After the initial interview, I was mailed a list of possible kids who fit into the area we lived in and the types of activities we were involved in. Chance was actually chosen off that list because of his name. It spoke to me. I wanted to do just that – give this boy who I had never met before, a chance.
I remember the day I met him, and hoping he would like me… and of course that I would like him. I don’t know what I was worried about. This cute little red headed boy came out of the house and my heart knew this was a match. I had no idea that decision to become a partner was going to be a decision that brought this young man into all of our lives as almost one of our own family.
In the past 7 years we have:
went to Warrior football games watched movies biked snow angels played board games made homemade pizzas video games cookies cleaned ditched for Sertomas Cub Scouts had sleep overs made smores car races mastered Bomberman on Wii gone swimming kayaking corn maze sledding fishing shoveled snow together cleaning up at Mink Lake going to do bids with Al attending family gatherings outdoor concerts rollerblading (well… Chance attempted) talking on the phone birthdays miniature golf Valley Fair grilling on the deck school plays Harry Potter (all of them!) Playing “Pass Master” for an hour and a half in the car until our voices gave out weekends at the cabin raking leaves at Camp Jim hanging out with Justin (Chance calls him his brother) listening to IPOD Bowling making popcorn with m & m’s in it Halloween parties School Plays watching Pearl Harbor (again…. and again) helping at the Soup Kitchen Kinship Events picnics Ice fishing “hunting wabbits” years of Knex talking a lot Monopoly on Wii and also the old school board game hanging out camp fires going to movies Four wheeling Skate boarding Watching LOST reading the same book laughing at fortune cookies
I have recently become a Kinship Ambassador. Mainly because I know first hand that this is an incredible program that is extremely important to our community.
There are a few things I hear often as a Kinship Partner of why people are unable to commit and I would like to respond to those here:
- I am too busy with my own kids. (That is great! As a Mentor you can bring your Kinship Partner along with what you are already doing with your family – sports events, picnics, going to the park, hanging around the house, watching a movie…)
- I don’t have any extra money to be a mentor. (Kinship discourages Mentors spending much money on the kids. You are suppose to bring them into your every day life. Working on cleaning out the garage? Have them come over… renting a movie, working in your garden, going to the library, walking in the park, sitting and talking, going to the fair or outdoor event, it fits well). Make times like going out for ice cream, to a movie, or out to eat, a special occasion.)

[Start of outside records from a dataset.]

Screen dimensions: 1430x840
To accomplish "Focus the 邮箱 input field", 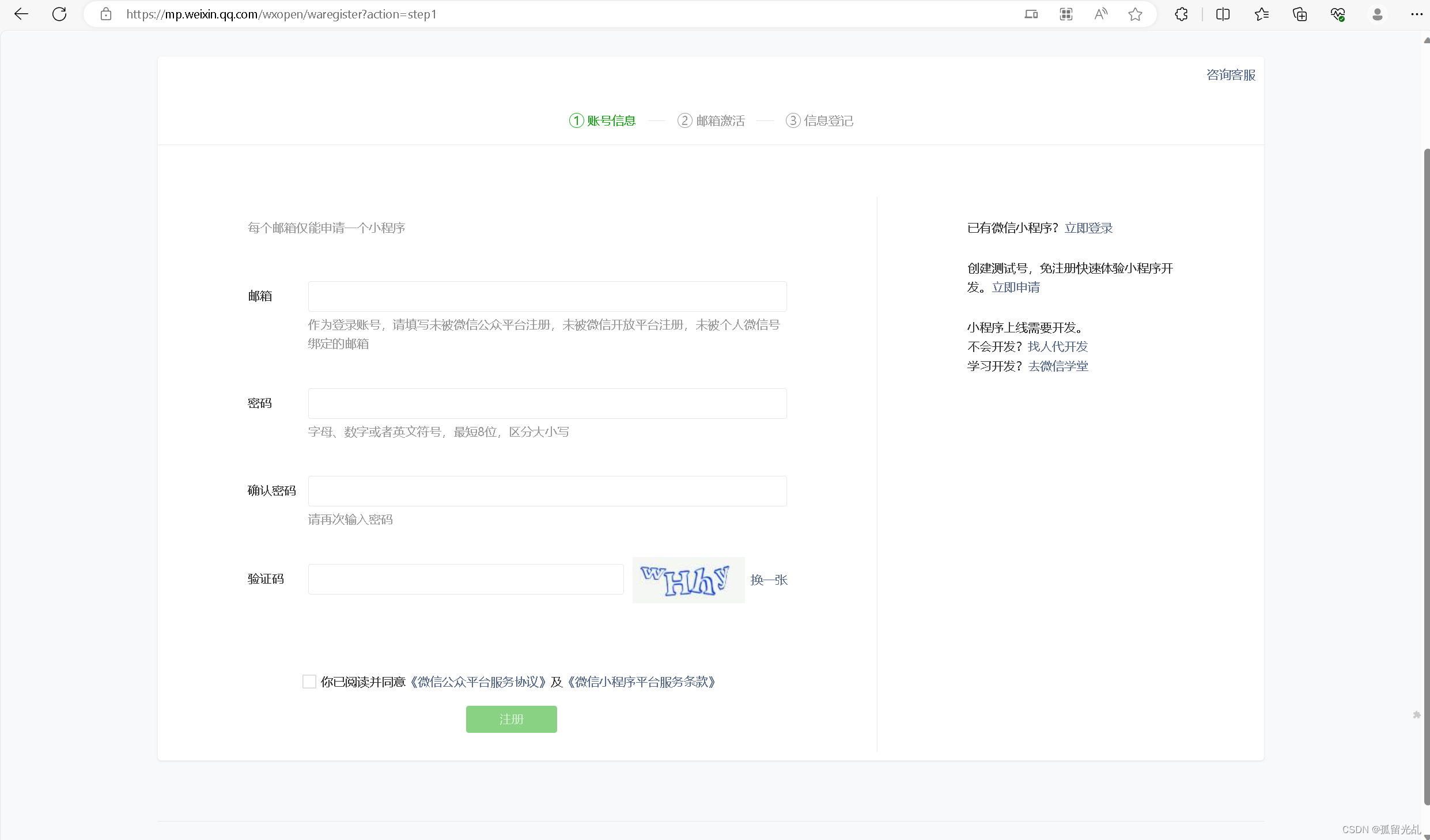I will [x=547, y=296].
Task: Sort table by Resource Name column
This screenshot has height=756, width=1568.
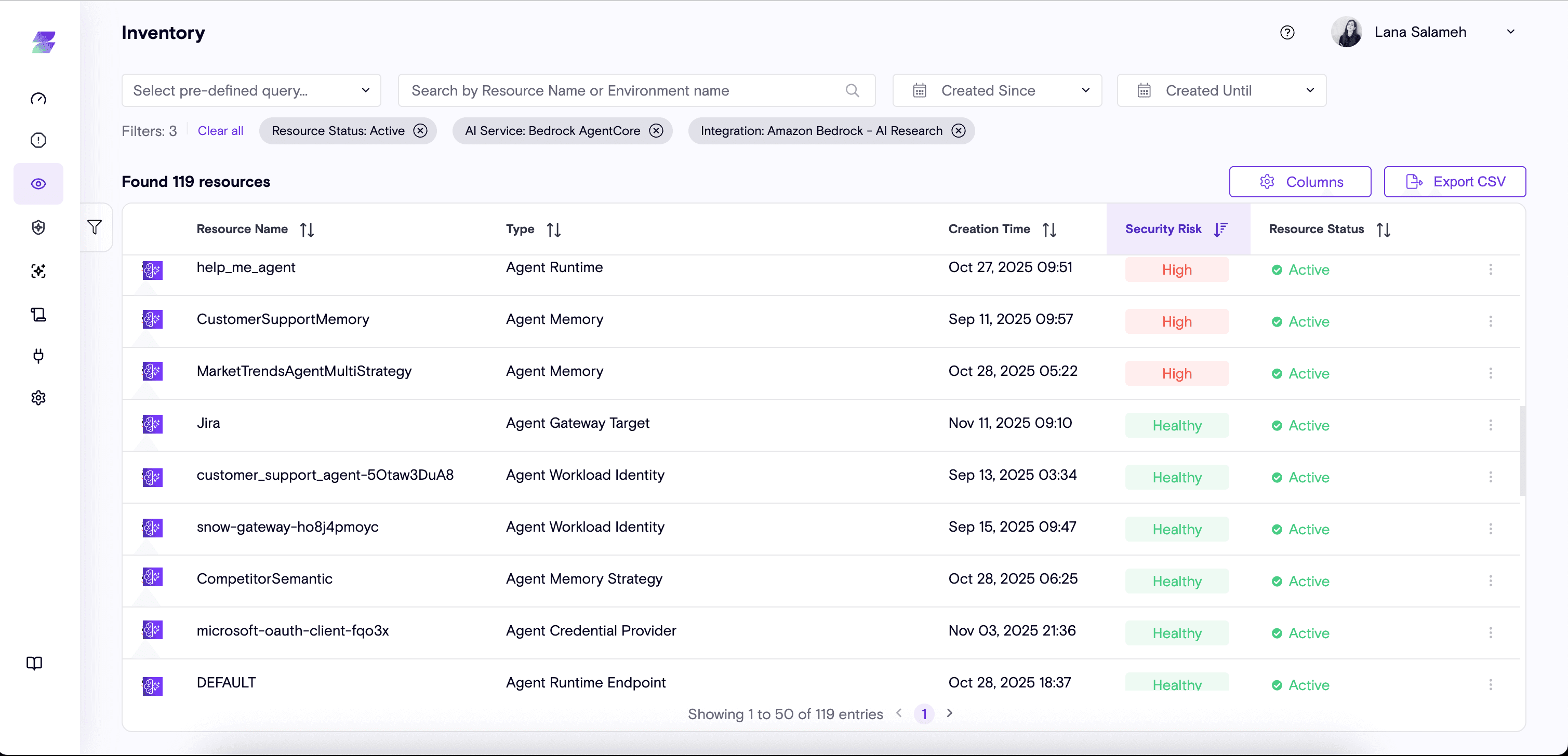Action: point(307,230)
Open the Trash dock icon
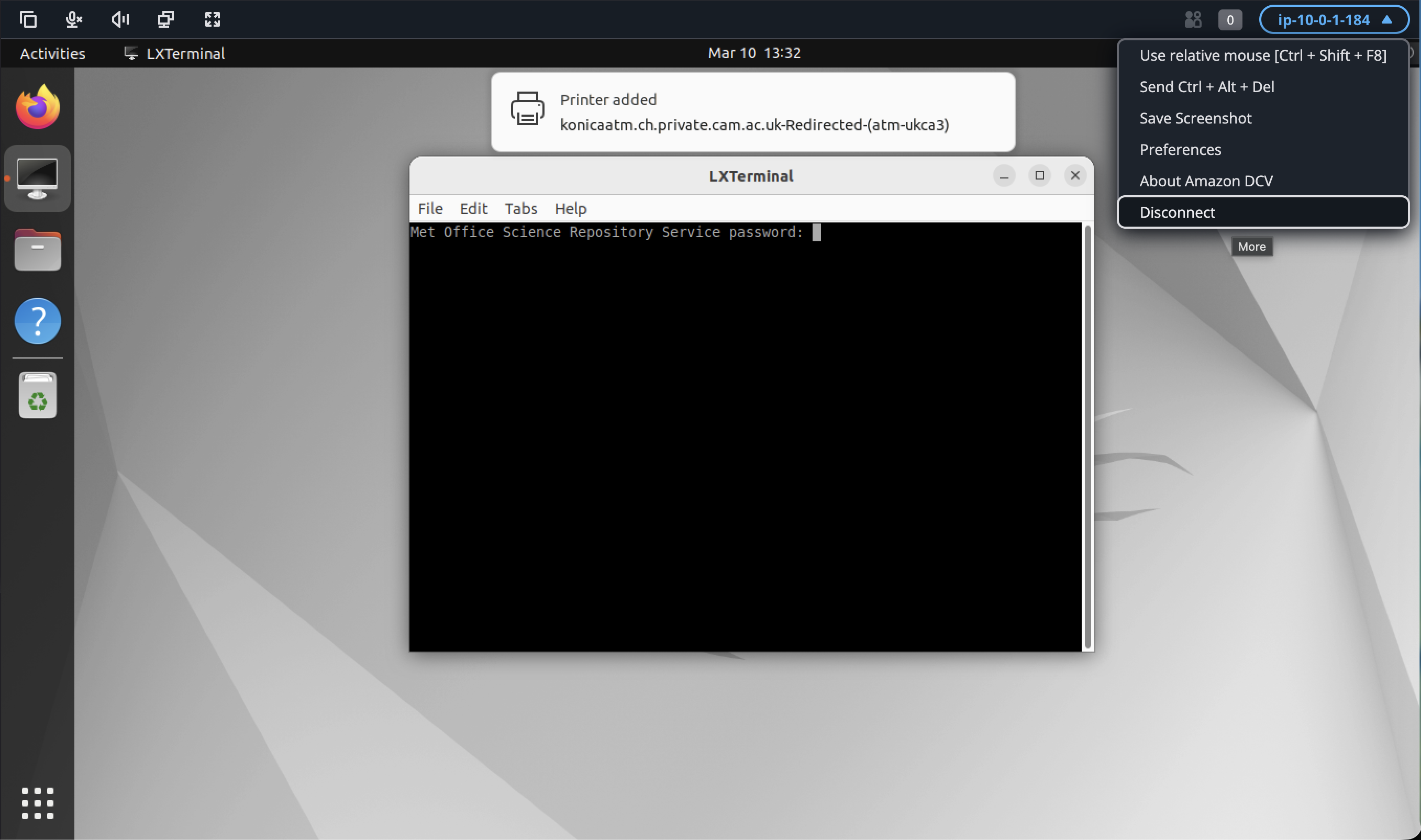This screenshot has height=840, width=1421. [37, 395]
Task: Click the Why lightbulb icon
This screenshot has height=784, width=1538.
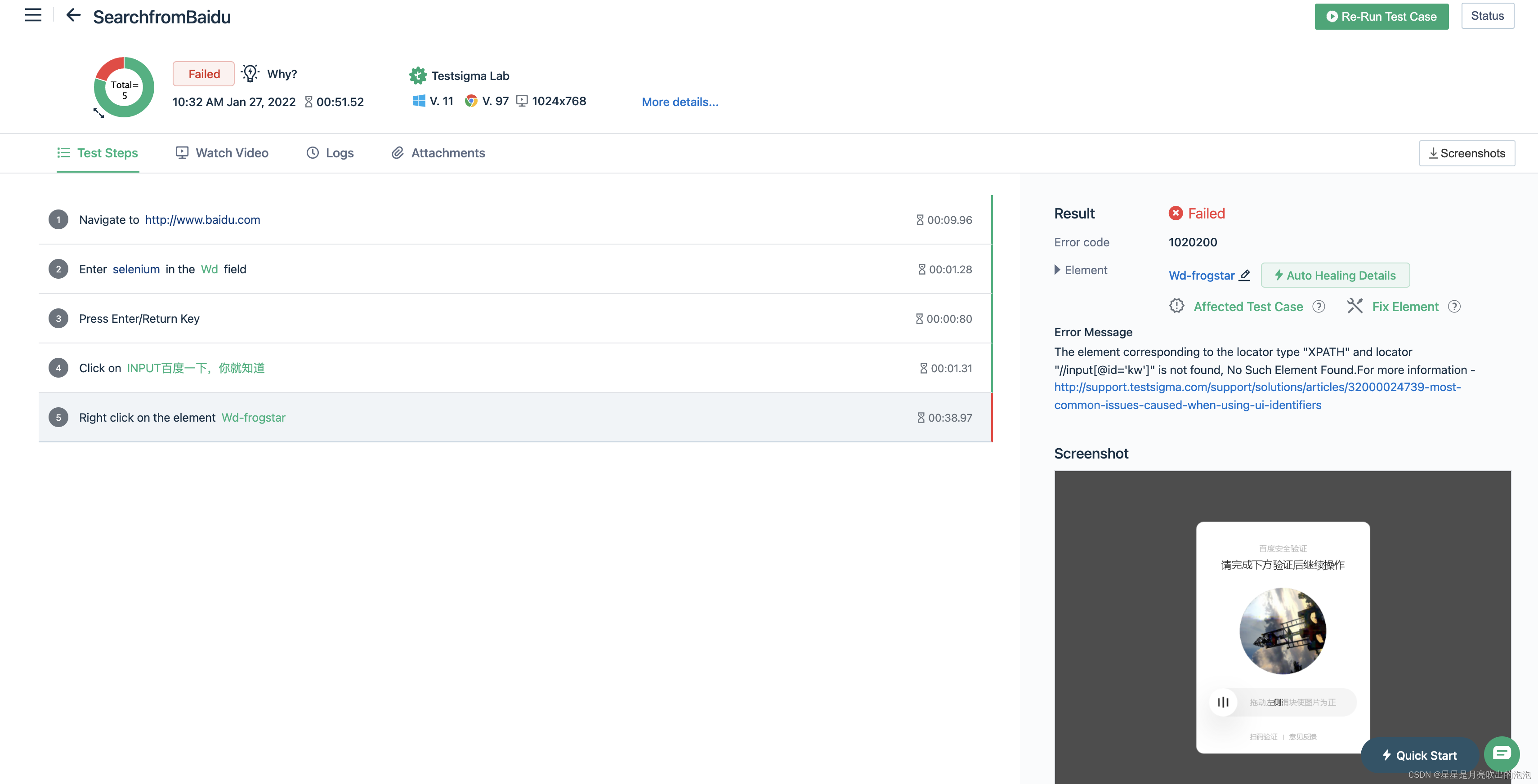Action: click(250, 73)
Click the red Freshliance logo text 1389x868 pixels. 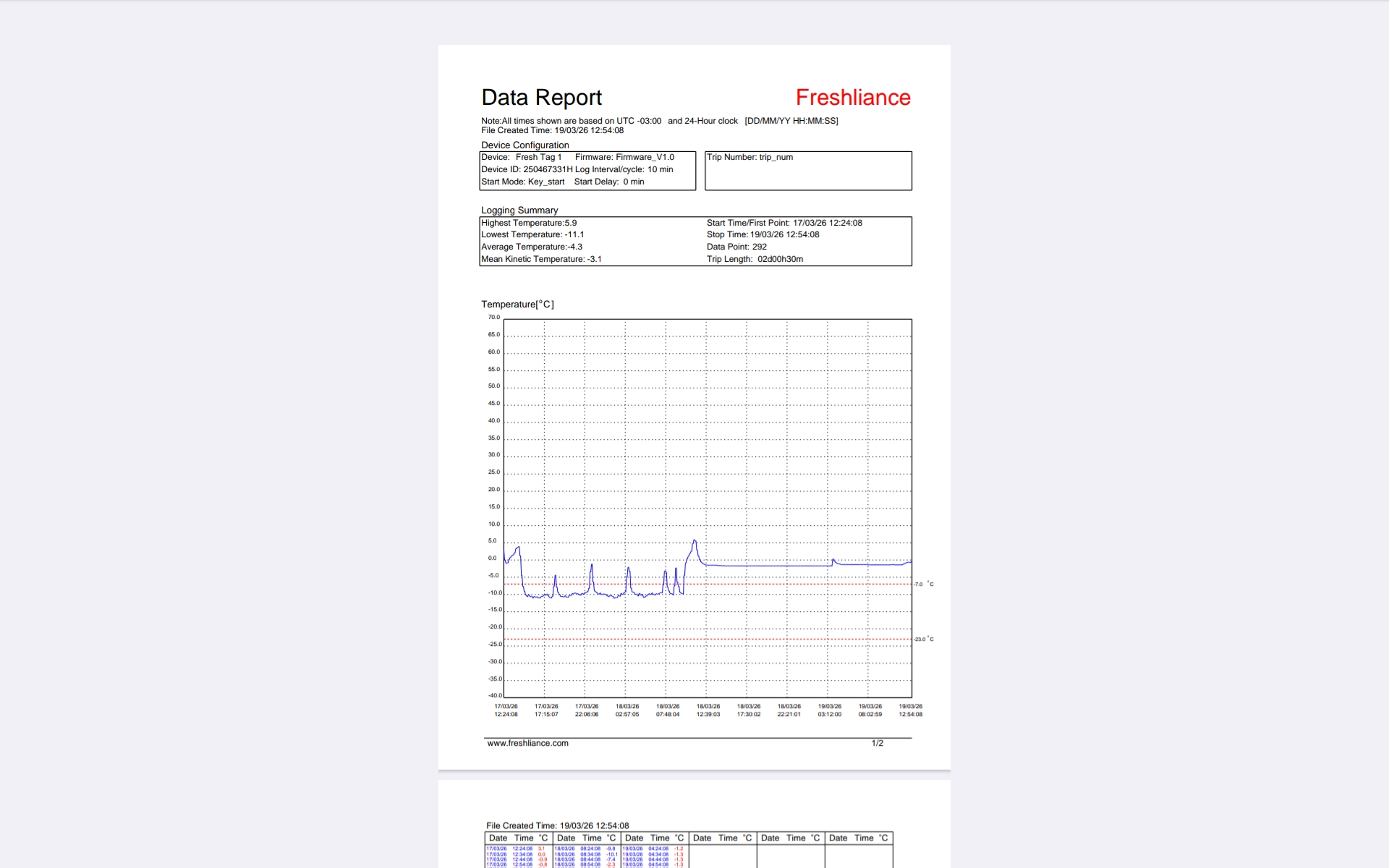pyautogui.click(x=853, y=98)
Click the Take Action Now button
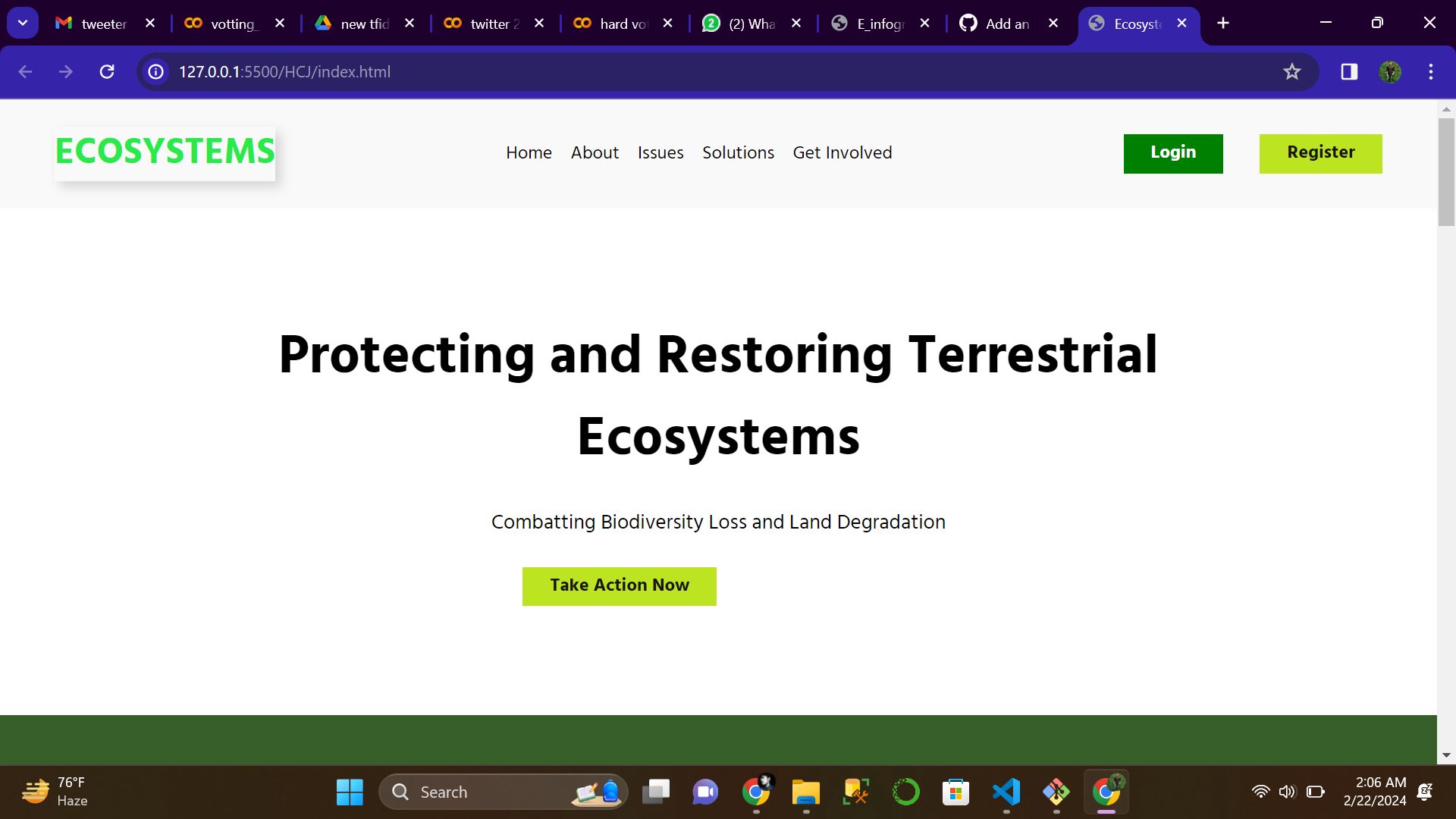The width and height of the screenshot is (1456, 819). [619, 585]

- I just don’t have time to take on one more commitment. (Kinship asks that you try to spend an hour a week with the child. Does that always happen for me? No. Some weeks I barely get to talk to him, and other weeks we spend several hours together. You can at least call them on the phone and talk to them about their week for a few minutes the times you are unavailable. And again, don’t make the Kinship relationship a burden. It isn’t. You do not need to plan special projects and outings for your time out. Simply make them a part of what you are already doing.)
7 years ago Chance came into our lives. I had no idea that he would come to be such an important part of our family. I look forward to many more years with Chance and we do not regret for a minute making the decision to be Kinship Partners.